Cacheman usefulness with XP

D

Daniel Prince

Is the program on the Pricelessware site called Cacheman useful on
Windows XP Home? It supposedly improves memory and disk cache use.

I have a Barton 2500+ with a gig of ram. Right now I have quite a few
programs open and Statbar says that I have 702 megs of free ram. My
page file has grown from the start size of 40 megs to 53 megs.

Thank you in advance for all replies.
 
F

Fuzzy Logic

Is the program on the Pricelessware site called Cacheman useful on
Windows XP Home? It supposedly improves memory and disk cache use.

I have a Barton 2500+ with a gig of ram. Right now I have quite a few
programs open and Statbar says that I have 702 megs of free ram. My
page file has grown from the start size of 40 megs to 53 megs.

There is now CachemanXP which is designed specifically for XP. The original
Cacheman did wondeers for my Windows 98 SE machine and was shareware. Many
of most useful features of CachemanXP are disabled unless you pay for it.

XP does a pretty good job of managing memory on it's own.
 
F

Fred

Is the program on the Pricelessware site called Cacheman useful on
Windows XP Home?

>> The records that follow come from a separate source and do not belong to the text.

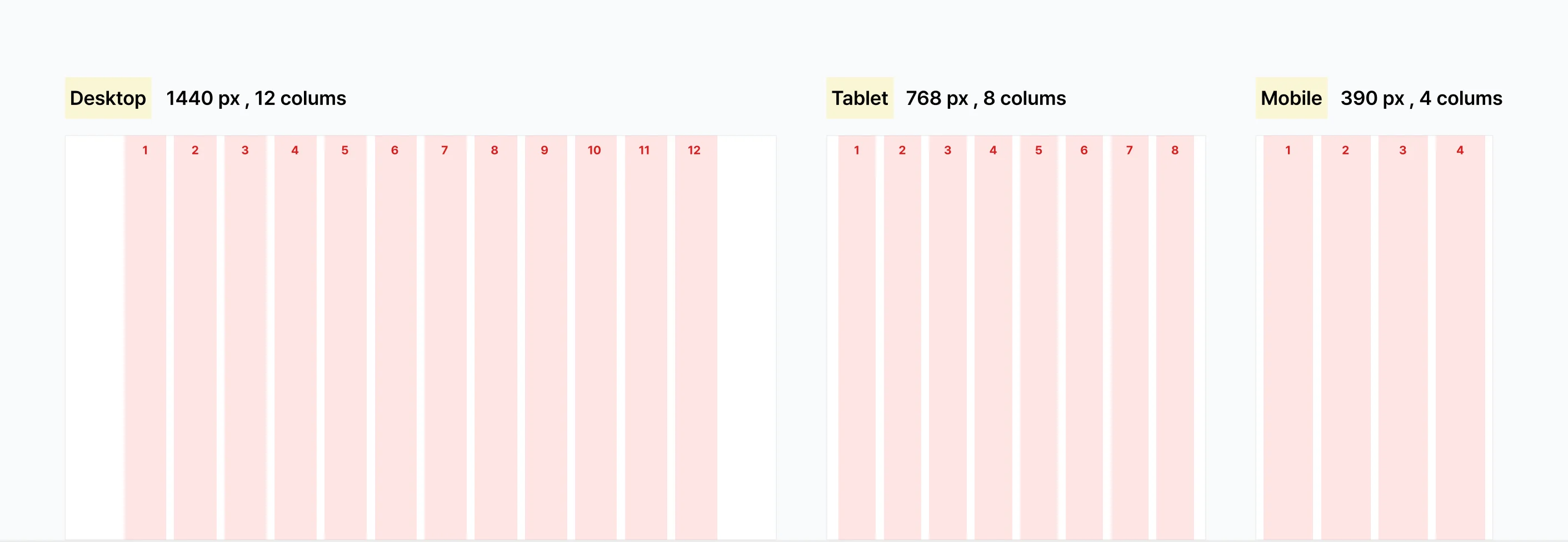Click the yellow Mobile label
The height and width of the screenshot is (542, 1568).
(1290, 98)
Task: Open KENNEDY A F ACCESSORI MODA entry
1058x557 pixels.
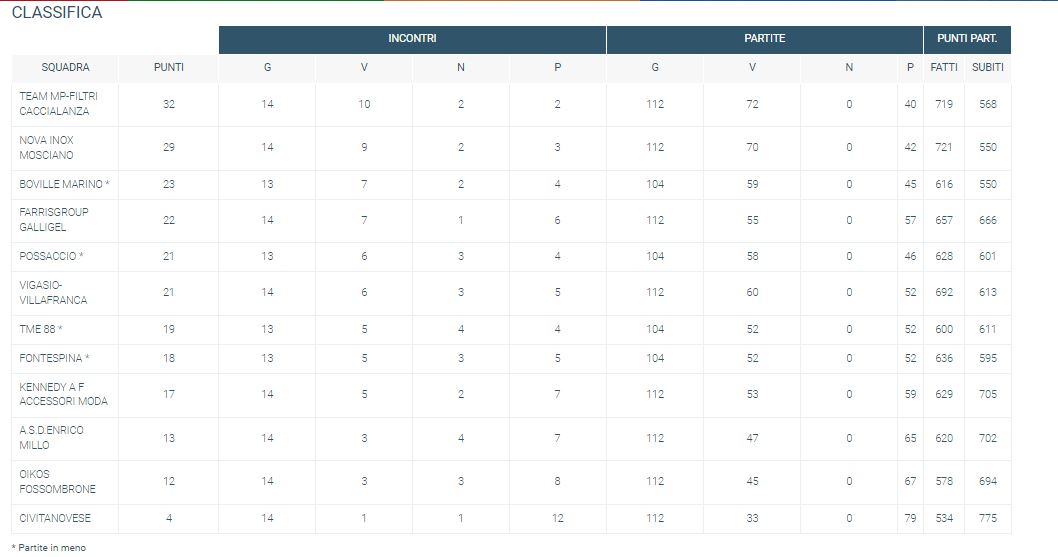Action: [63, 394]
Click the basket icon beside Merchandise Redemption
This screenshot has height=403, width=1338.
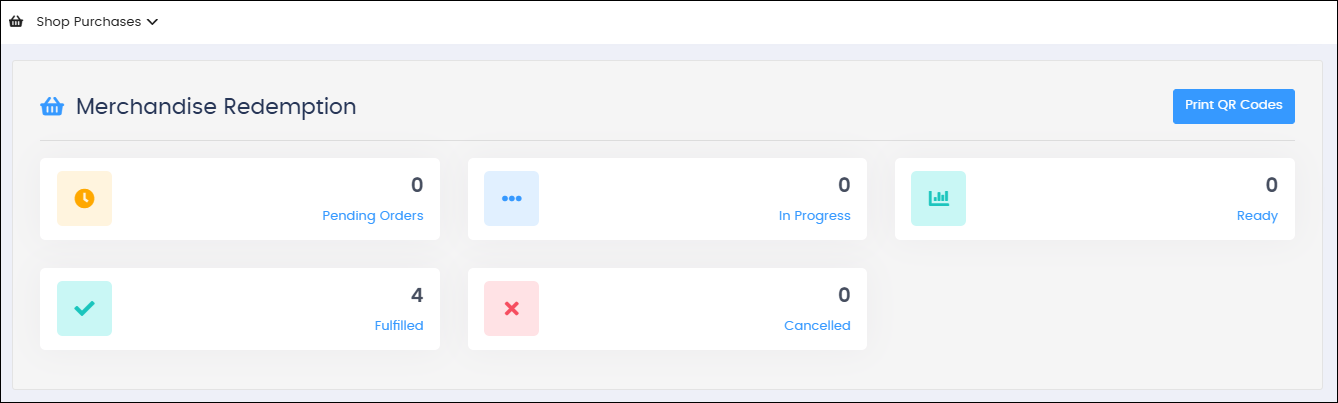(52, 106)
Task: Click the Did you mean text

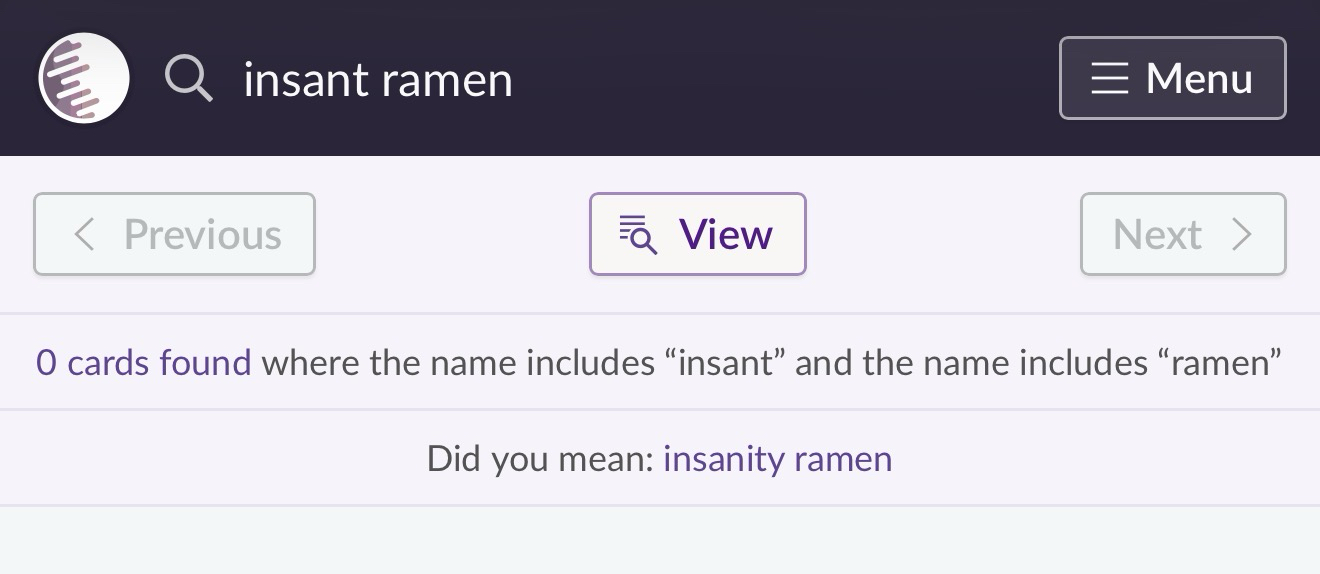Action: [x=540, y=458]
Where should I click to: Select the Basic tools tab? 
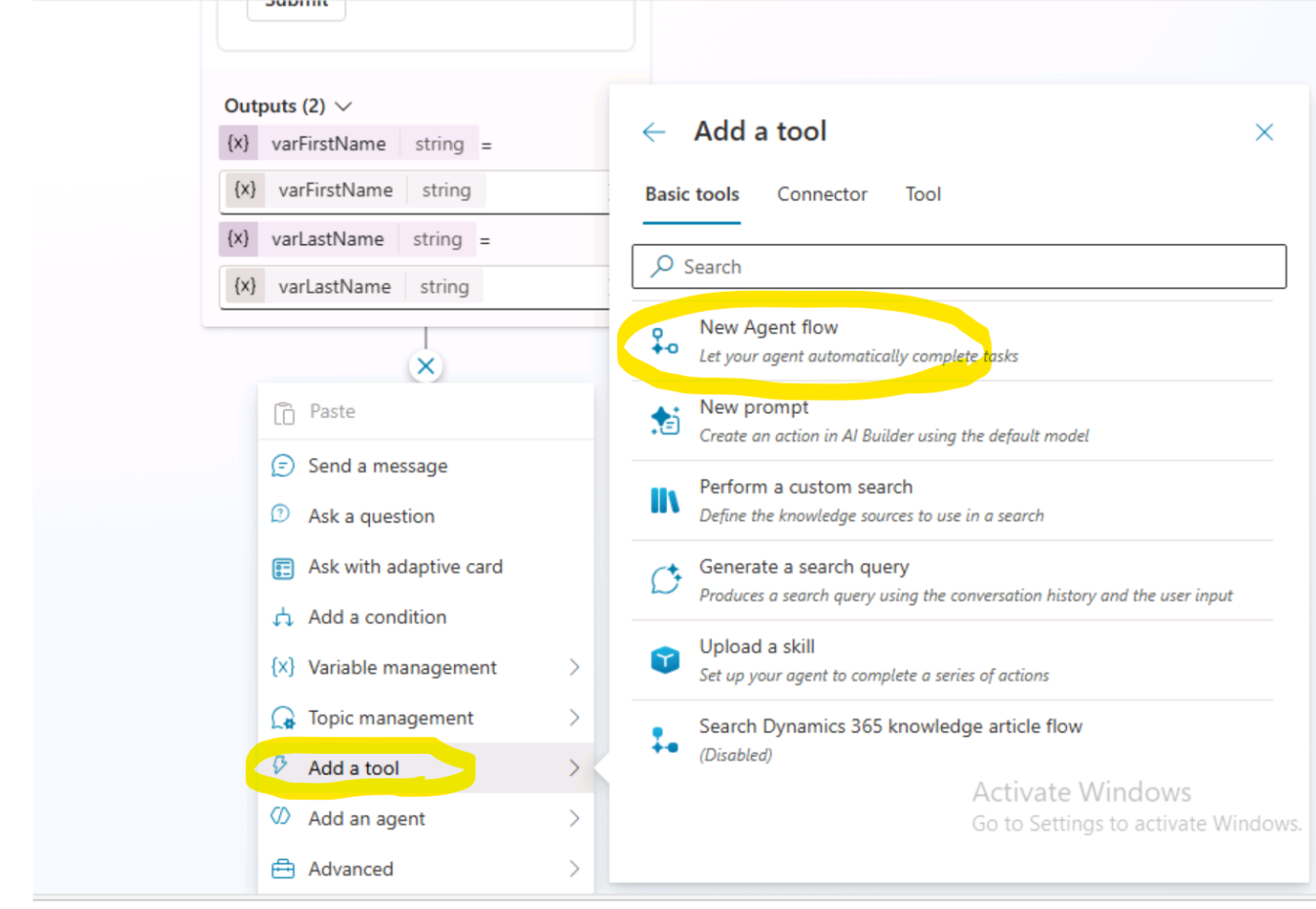691,194
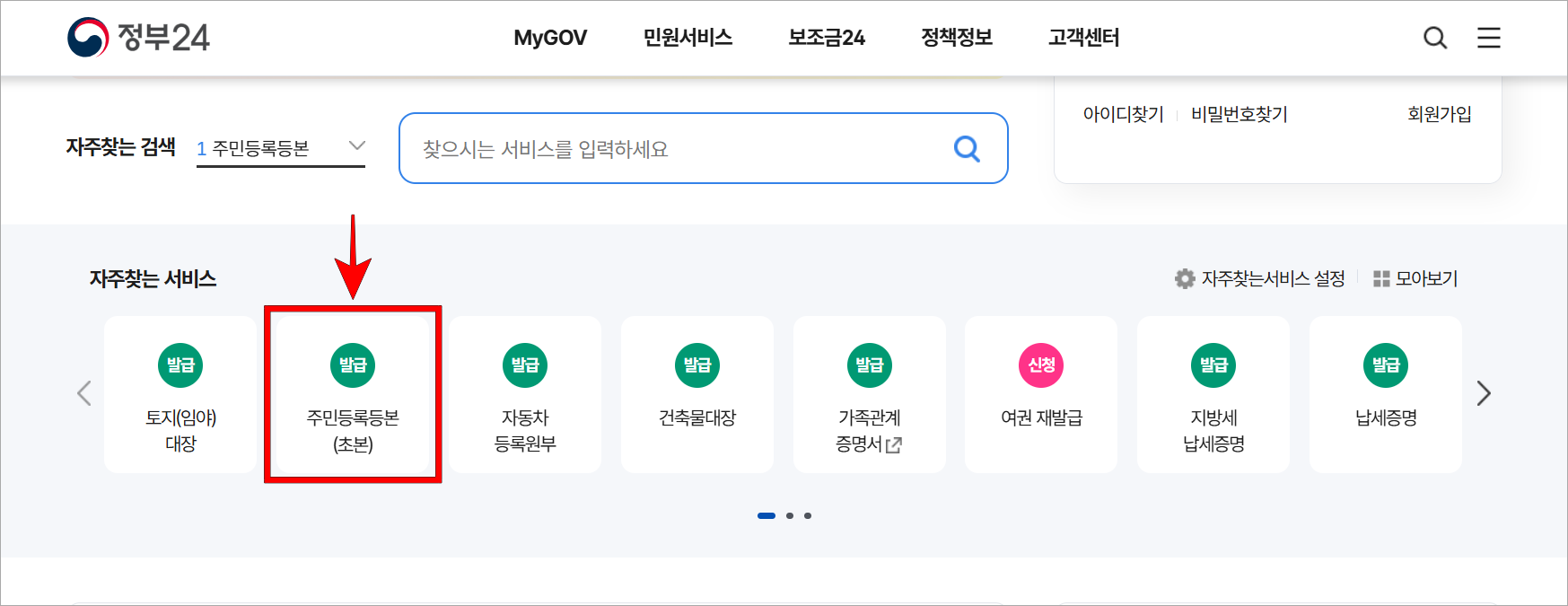Image resolution: width=1568 pixels, height=606 pixels.
Task: Click inside the service search input field
Action: pos(628,149)
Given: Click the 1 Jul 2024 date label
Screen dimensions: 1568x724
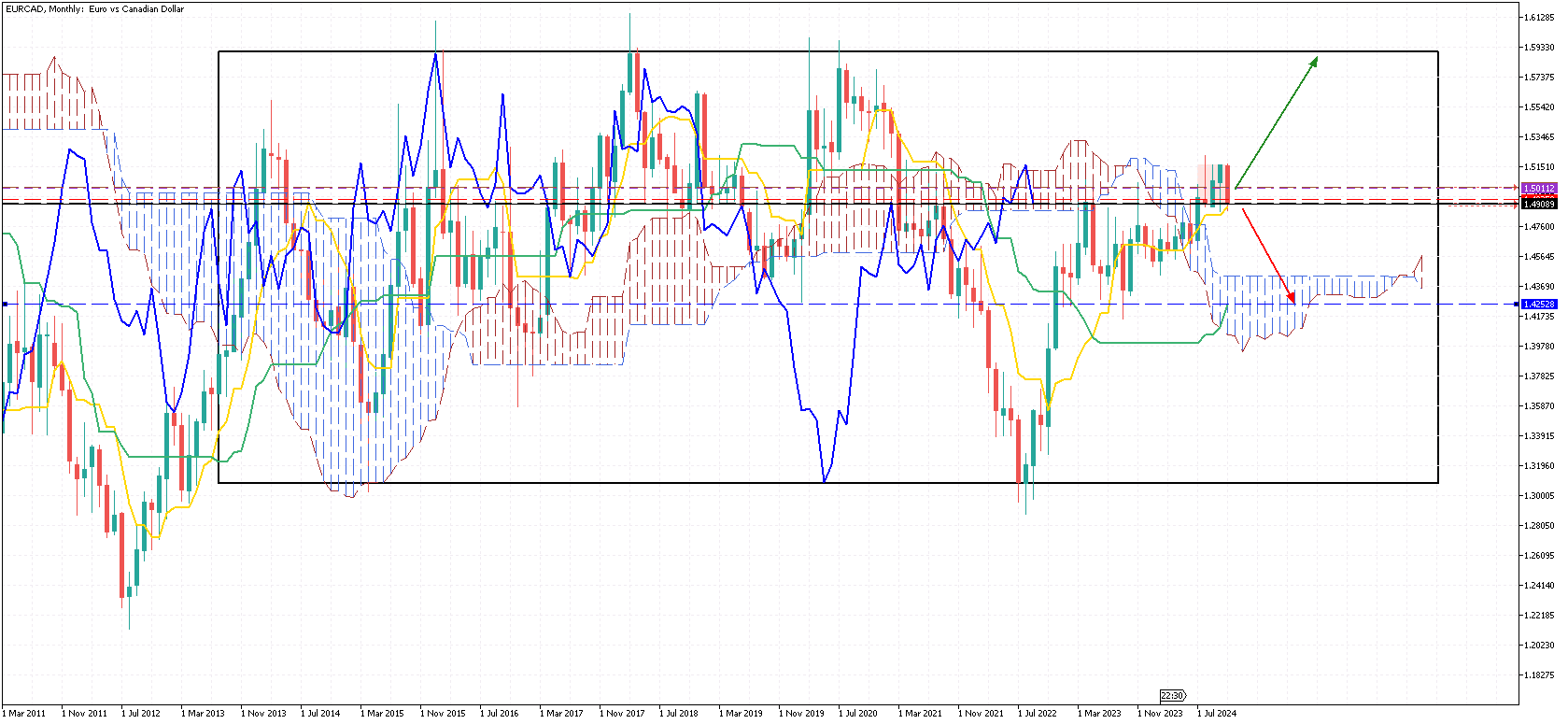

It supposedly improves memory and disk cache use.

I have a Barton 2500+ with a gig of ram. Right now I have quite a few
programs open and Statbar says that I have 702 megs of free ram. My
page file has grown from the start size of 40 megs to 53 megs.

Thank you in advance for all replies.

Have just removed O&O filecache (trial, not freeware) from my machine.
Had not noticed any improvement during a one week period.

Windows XP Home and 256 ram. I'm not a heavy user, just surfing and
occasionally some picture work.

Regards, Fred
 
M

monkeyman

Is the program on the Pricelessware site called Cacheman useful on
Windows XP Home? It supposedly improves memory and disk cache use.

I have a Barton 2500+ with a gig of ram. Right now I have quite a few
programs open and Statbar says that I have 702 megs of free ram. My
page file has grown from the start size of 40 megs to 53 megs.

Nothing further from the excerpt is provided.